Once you have a full text search index available, it seems only natural to be able to find similar documents. Doing this with postgresql’s full text search requires a few tricks though.
When considering search in the vector space model, documents and queries are very similar (identical if we have unweighted terms). Hence comparing a document to a query or to another document is basically the same operation: finding the cosine of the angle between two vectors. With postgresql it’s not that easy.
The main (and most apparent) difficulty comes from the fact that there is no way to match two tsvectors: the @@ (full text search) operator and the ts_rank function take two parameters that have to be a tsvector and a tsquery. Which means that we need to convert a tsvector to a tsquery.
Type casting (
vector::tsquery) is not supported, so this is the solution I came up with:
select plainto_tsquery(strip(t.terms)::text) from search_items t;
The query that ranks documents by their similarity to the target document (e.g. the page the user is viewing at the moment) looks like this:
select s.content_item_id, ts_rank(s.terms, replace(strip(original.terms)::text, ' ', ' | ')::tsquery) as similarity from search_items s, (select terms, content_item_id from search_items limit 1) as original where s.content_item_id != original.content_item_id order by similarity desc;
Here I use
replace(strip(original.terms)::text, ‘ ‘, ’ | ‘)::tsquery instead of
plainto_tsquery(strip(t.terms)::text) because I want to find similar documents even if they do not contain all of the original terms. The method
plainto_tsquery creates a query for the conjunction of all terms, which is a bit too restrictive when searching for similar documents. Because of that I go the extra length and create a disjunctive query.
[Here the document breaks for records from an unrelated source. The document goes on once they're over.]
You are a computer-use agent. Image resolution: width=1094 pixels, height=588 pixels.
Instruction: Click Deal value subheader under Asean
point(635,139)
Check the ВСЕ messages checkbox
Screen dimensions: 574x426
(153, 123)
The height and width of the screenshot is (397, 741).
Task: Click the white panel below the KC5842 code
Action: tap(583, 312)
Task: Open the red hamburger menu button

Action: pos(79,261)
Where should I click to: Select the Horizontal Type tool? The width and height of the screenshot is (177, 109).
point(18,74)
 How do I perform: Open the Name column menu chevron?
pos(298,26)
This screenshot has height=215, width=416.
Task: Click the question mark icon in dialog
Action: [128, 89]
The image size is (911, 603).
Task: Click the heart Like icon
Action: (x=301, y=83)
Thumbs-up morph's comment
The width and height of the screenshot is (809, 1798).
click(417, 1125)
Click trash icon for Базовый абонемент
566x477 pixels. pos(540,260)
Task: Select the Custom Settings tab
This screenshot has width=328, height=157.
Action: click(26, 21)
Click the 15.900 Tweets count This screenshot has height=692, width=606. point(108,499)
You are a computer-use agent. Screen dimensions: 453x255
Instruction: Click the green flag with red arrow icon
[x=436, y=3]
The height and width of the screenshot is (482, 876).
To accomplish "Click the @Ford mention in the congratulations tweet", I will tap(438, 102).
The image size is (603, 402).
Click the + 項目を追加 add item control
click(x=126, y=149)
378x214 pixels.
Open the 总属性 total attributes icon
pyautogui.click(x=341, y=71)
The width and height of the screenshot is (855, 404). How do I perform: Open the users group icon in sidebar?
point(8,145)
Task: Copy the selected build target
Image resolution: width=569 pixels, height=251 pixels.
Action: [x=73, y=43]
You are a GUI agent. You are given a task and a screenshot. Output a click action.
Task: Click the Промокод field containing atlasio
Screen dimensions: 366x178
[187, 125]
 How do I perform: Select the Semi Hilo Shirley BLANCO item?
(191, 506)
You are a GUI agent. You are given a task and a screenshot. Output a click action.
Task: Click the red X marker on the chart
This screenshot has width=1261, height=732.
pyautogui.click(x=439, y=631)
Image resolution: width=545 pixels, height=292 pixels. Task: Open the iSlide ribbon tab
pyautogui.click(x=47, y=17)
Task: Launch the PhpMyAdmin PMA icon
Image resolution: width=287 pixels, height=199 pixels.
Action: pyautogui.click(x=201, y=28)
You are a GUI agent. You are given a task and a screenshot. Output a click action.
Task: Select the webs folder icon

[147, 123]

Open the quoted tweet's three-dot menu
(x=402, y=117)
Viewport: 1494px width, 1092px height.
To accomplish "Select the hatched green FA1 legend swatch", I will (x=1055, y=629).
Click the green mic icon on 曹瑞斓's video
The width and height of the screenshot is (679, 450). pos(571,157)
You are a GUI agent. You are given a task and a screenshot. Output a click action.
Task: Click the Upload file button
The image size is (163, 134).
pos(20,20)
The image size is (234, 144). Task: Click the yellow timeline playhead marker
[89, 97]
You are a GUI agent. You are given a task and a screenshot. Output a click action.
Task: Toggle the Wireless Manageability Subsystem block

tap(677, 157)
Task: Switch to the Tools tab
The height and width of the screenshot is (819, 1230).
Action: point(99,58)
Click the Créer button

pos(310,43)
One problem I have stumbled upon is that the query ranking is not global. Thus it is hard to find the two most similar documents in the index.
As for the performance, mangling the tsvector into a query does not seem to make a big impact: ranking documents by their similarity in an index of ~2000 items averaging at 22 terms per item (~700 terms maximum) takes 46 ms compared to 44 ms for a query constructed from text.